Kinds of Reading

From Derek Bickerton's Bastard Tongues -- “Most students read passively. They see themselves as vessels waiting to be filled. They have awe and respect for the printed word. I don't. I want to catch the authors out. I assume, correctly, that part of the stuff, maybe most of it, will be wrong. And I'm going to figure out which part it is. Even if you know nothing about a subject you can spot self-contradictions, and if you read two authors on the same topic you can spot regular contradictions. They can't both be right. (They could both be wrong, though.)”

“Most students hit their heads on brick walls. They're given a text to read, and somewhere in Chapter 1 or 2 they bog down completely. But they persevere, oh do they persevere! (That's unless they decide to drop out completely.) They feel if they don't absorb Chapter 2 to its very last syllable, they'll be totally lost when they get to Chapter 3. So they keep slugging away until their eyes glaze, trying to force understanding. Finally they sleep on it and start over again the next day.”

“What I do is skim through the text looking for anything I understand. Sometimes at first it's as little as the introduction and a couple of paragraphs here and there. No matter. I store that in my mind and do something else. Read stuff about the subject that I do understand, stop again the moment it gets to be hard work. Then after a week or two, I come back to the first text, skim it again for anything that makes sense. There will be more this time. I guarantee it. Maybe not much, but a little more will start to make sense. There will be more this time. I guarantee it. Maybe not much, but a little more will start to make sense. Repeat the process. You'll probably find you're getting patches all over the book. Okay, fine. The patches spread like inkblots; eventually they'll link up. Suddenly, what a few weeks before was a trek into impenetrable jungle becomes a stroll through the park.”
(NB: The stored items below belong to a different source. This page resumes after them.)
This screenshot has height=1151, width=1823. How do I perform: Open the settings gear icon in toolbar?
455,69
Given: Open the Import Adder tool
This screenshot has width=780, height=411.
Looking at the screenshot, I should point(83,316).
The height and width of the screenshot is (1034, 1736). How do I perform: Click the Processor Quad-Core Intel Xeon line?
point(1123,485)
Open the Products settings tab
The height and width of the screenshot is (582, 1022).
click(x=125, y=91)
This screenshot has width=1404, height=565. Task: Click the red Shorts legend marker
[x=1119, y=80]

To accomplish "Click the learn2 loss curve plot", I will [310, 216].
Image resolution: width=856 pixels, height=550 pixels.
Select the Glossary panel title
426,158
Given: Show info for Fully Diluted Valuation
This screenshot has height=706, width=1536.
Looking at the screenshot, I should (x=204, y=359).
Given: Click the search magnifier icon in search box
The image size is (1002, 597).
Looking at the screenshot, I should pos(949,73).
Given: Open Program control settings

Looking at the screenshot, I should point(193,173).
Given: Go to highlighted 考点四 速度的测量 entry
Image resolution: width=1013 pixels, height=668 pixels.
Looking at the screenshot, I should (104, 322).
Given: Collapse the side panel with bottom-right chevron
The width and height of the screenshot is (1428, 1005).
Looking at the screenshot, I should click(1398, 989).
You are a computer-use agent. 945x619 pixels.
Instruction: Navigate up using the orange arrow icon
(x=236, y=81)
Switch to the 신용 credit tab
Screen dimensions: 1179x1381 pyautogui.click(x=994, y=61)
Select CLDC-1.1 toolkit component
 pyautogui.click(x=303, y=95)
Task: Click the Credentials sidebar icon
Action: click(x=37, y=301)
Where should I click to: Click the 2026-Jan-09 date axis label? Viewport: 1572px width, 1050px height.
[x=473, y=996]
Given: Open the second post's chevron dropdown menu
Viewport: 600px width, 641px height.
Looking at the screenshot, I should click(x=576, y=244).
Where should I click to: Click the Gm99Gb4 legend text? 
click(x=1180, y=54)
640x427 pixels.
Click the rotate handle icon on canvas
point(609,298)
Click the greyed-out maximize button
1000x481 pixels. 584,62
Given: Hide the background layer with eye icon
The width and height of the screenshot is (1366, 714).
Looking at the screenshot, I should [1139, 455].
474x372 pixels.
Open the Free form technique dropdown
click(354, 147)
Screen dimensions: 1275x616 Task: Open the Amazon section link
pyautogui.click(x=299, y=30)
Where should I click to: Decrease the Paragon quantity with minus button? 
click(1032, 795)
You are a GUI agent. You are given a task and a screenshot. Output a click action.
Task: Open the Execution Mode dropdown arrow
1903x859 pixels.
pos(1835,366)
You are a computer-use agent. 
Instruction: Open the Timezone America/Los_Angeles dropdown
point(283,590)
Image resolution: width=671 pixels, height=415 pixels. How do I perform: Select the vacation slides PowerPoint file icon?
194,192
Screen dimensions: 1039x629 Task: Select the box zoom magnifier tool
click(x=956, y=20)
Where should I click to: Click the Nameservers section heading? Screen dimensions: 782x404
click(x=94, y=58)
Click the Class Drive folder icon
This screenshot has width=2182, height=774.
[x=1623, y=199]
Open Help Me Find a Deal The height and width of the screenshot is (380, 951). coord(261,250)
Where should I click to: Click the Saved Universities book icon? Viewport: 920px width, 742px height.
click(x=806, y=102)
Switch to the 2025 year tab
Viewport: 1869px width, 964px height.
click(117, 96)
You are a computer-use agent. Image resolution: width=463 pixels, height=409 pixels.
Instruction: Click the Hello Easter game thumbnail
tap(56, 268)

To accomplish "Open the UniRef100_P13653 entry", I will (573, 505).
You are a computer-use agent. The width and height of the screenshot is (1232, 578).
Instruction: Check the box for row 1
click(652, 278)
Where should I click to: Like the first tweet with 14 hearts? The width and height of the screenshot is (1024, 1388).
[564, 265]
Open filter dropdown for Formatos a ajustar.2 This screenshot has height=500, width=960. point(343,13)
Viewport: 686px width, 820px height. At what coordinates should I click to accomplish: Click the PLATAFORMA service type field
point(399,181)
“You see, evolution has been programming brains for half a billion years, It has been programming them to sort incoming data and make sense out of it. A life-or-death matter: only those who can do it well survive. The brain doesn't care what kind of data. Whistles and roars on the savanna or words on a printed page – it just sorts, interprets, and soars, whether you're conscious of it or not.”

Some books are most rewarding when ransacked in this way – but obviously we need a different approach for, say, poetry. The word “reading” is used to cover a wide range of different activities. Compare for example the kind of reading Bickerton is talking about with the kind Gary Lutz describes. High literary reading owes a lot to religious reading, where the text is treated as sacred. The difference could have something to do with the two separate reading pathways in the brain distinguished by Stanislas Dehaene.

But there aren’t only two types of reading. Sometimes we read just for plot -- we may be fully aware that the author has bungled the background setting, and that his prose is dead, but still keep turning the pages to see what happens.

And rarely, we experience all these kinds of readerly satisfaction at once, penetrating the zone Nabokov described -- “For me a work of fiction exists only insofar as it affords me what I shall bluntly call aesthetic bliss, that is a sense of being somehow, somewhere, connected with other states of being where art (curiosity, tenderness, kindness, ecstasy) is the norm. There are not many such books.”